(Stored records)
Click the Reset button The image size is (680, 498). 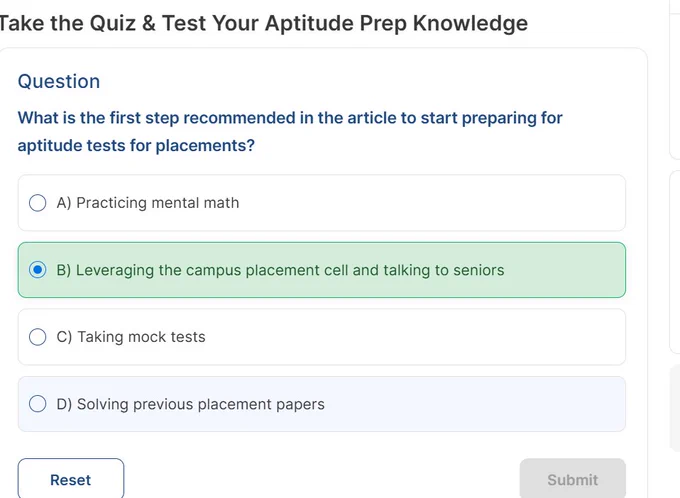tap(71, 479)
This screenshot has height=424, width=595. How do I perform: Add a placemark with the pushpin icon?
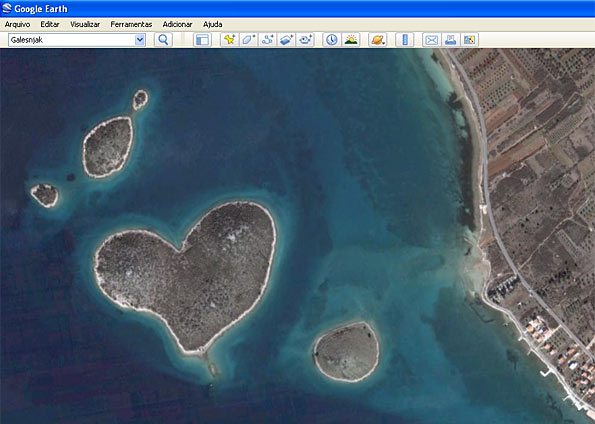(230, 39)
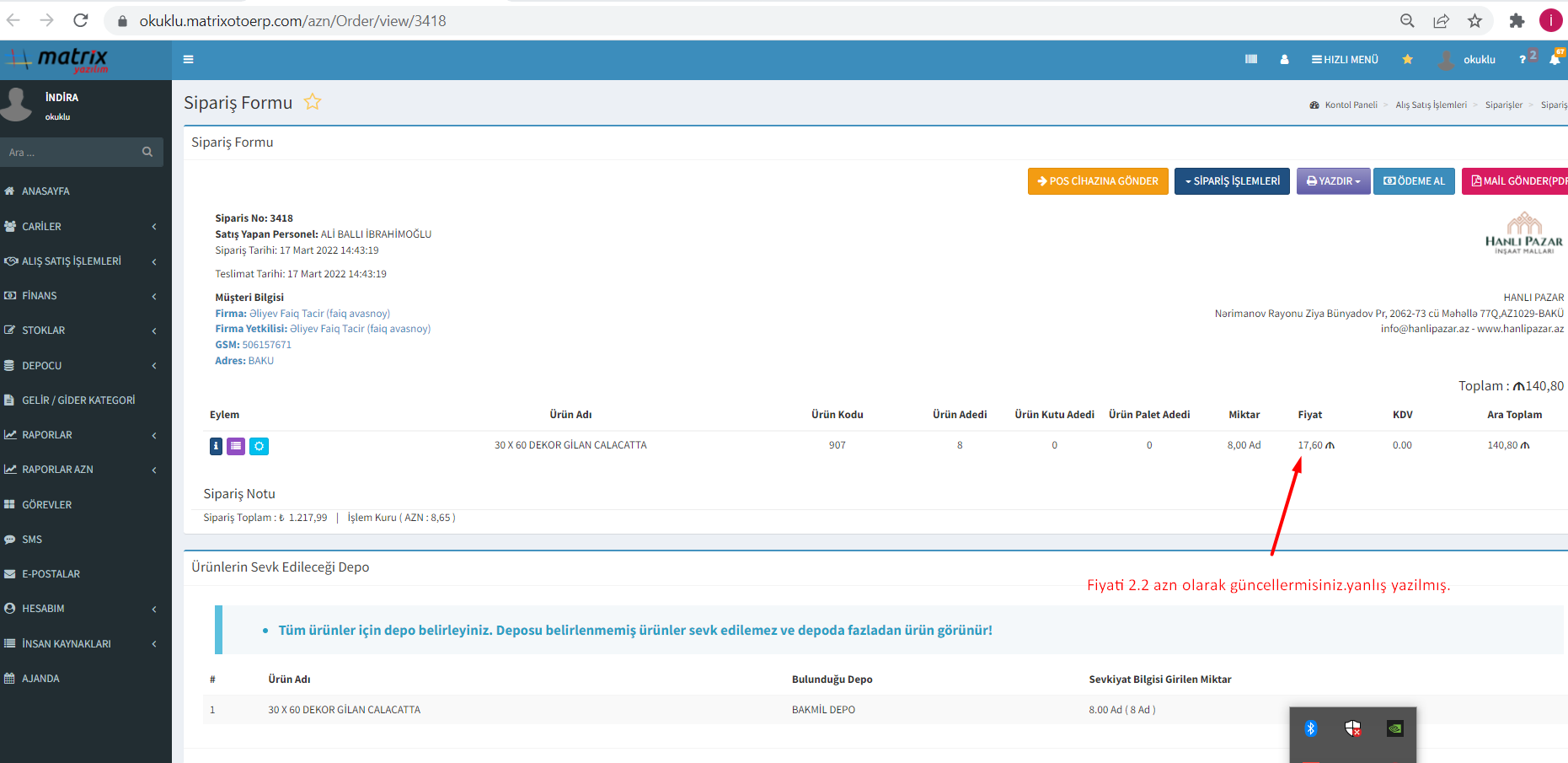Click the blue info icon in Eylem column
Screen dimensions: 1568x763
coord(216,446)
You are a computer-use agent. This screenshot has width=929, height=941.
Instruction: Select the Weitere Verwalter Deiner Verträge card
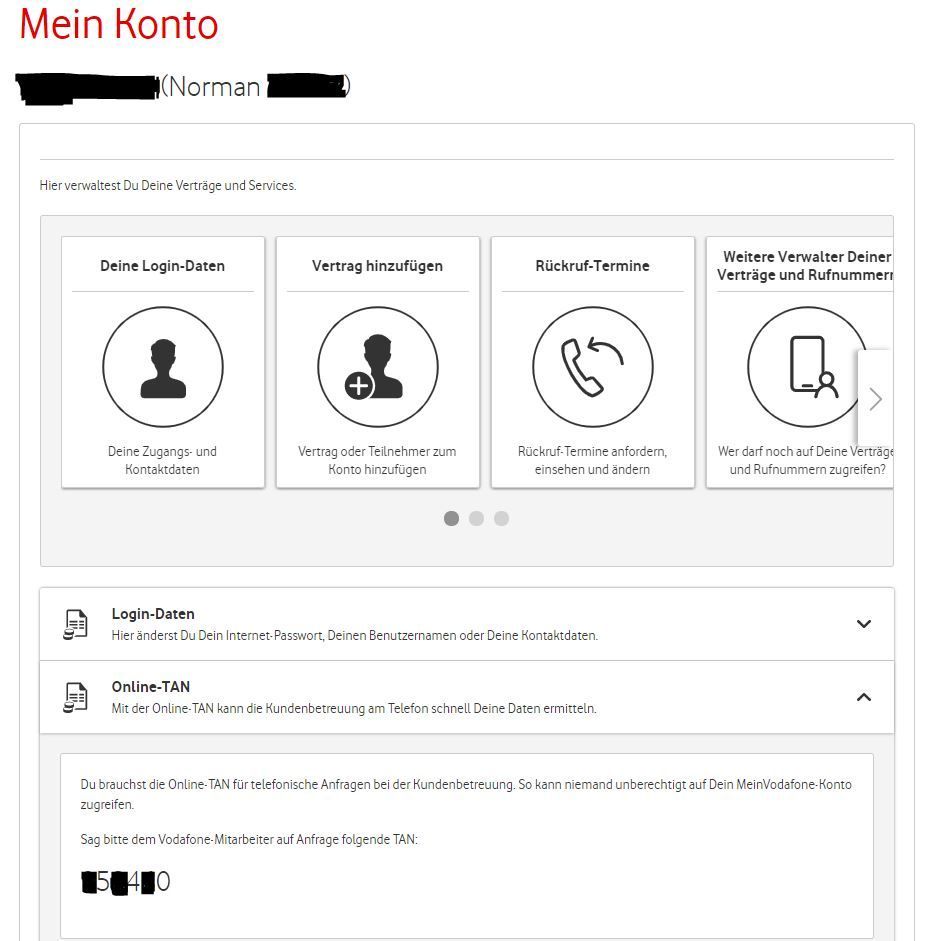point(806,362)
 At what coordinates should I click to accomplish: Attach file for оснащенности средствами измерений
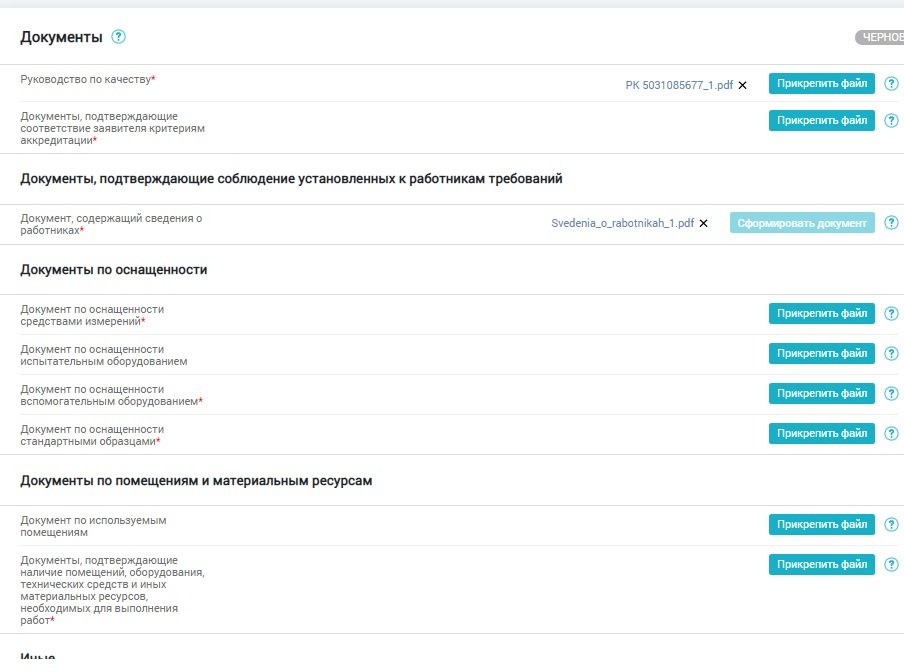821,314
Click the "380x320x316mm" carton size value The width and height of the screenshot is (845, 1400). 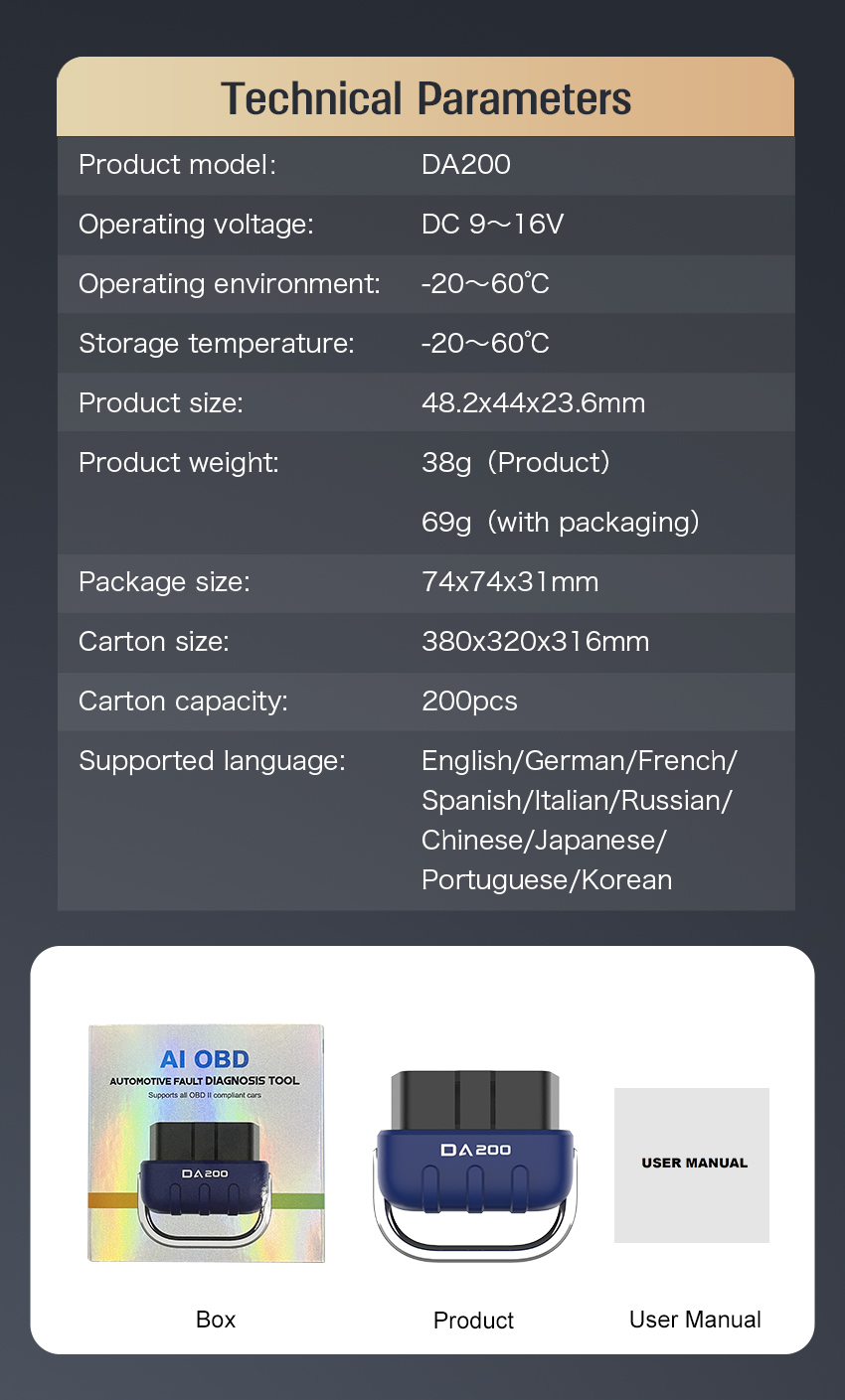(x=535, y=642)
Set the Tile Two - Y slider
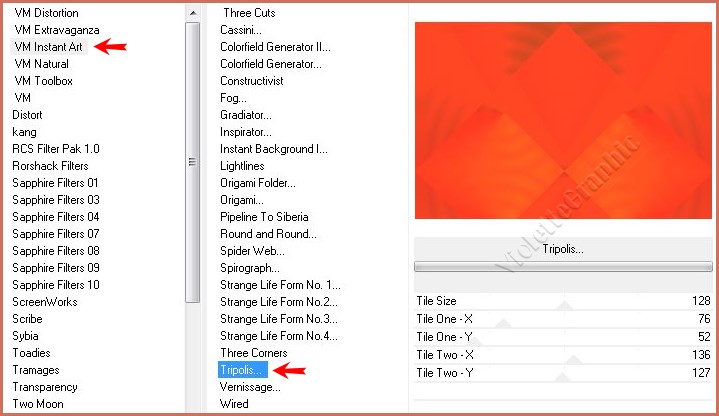The image size is (719, 416). click(x=562, y=373)

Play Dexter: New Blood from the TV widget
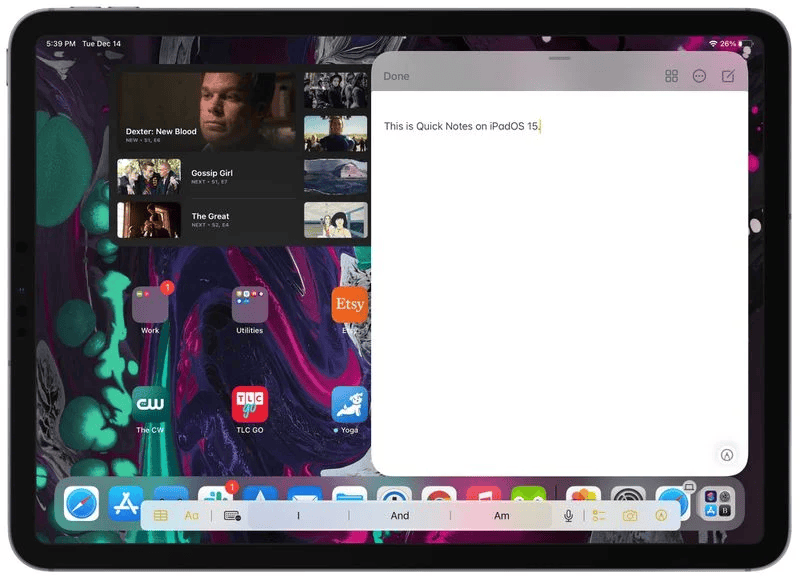pyautogui.click(x=207, y=110)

* _Exercise_
Set down word for word every line from the line containing "Set the Tile Two - Y slider" through the last line of the entries, and nothing more; no pictures.

* _Your response_
Set the Tile Two - Y slider
The image size is (719, 416). click(x=562, y=373)

Play Dexter: New Blood from the TV widget
pyautogui.click(x=207, y=110)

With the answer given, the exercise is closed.